[Target pointing data]
::::

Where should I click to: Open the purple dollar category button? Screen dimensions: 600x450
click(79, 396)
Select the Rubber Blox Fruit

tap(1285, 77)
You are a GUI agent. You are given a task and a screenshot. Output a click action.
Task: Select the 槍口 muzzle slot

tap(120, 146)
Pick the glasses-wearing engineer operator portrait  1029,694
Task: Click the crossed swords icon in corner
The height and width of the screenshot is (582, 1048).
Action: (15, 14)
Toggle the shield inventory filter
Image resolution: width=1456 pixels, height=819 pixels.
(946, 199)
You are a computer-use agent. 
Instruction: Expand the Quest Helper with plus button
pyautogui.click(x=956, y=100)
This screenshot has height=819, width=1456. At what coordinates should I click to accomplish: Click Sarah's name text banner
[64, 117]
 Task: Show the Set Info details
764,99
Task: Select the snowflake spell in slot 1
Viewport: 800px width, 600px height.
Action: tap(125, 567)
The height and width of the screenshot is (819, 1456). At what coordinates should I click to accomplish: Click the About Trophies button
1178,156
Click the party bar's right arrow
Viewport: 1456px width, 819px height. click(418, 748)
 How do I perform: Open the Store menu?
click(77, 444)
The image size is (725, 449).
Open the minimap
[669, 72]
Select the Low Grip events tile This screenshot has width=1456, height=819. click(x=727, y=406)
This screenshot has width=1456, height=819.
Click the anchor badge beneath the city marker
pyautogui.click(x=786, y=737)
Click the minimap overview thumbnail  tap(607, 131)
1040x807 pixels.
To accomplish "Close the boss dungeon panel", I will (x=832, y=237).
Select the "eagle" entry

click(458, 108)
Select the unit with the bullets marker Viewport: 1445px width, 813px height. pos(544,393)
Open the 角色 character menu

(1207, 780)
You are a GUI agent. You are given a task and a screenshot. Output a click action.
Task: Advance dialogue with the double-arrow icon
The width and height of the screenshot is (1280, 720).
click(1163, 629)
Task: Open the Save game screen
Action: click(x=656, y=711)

::::

Locate each line in the listing above that contains the word "height", and copy those lines out. Case counts.

The height and width of the screenshot is (582, 1048).
Image resolution: width=1456 pixels, height=819 pixels.
This screenshot has height=819, width=1456. At what coordinates should I click to accomplish: Click Sarah's name text banner
Viewport: 800px width, 600px height.
The height and width of the screenshot is (819, 1456). At what coordinates should I click to accomplish: Click the About Trophies button
Viewport: 1456px width, 819px height. click(418, 748)
Select the Low Grip events tile This screenshot has width=1456, height=819. click(x=727, y=406)
This screenshot has width=1456, height=819.
Select the unit with the bullets marker Viewport: 1445px width, 813px height. pos(544,393)
The width and height of the screenshot is (1280, 720).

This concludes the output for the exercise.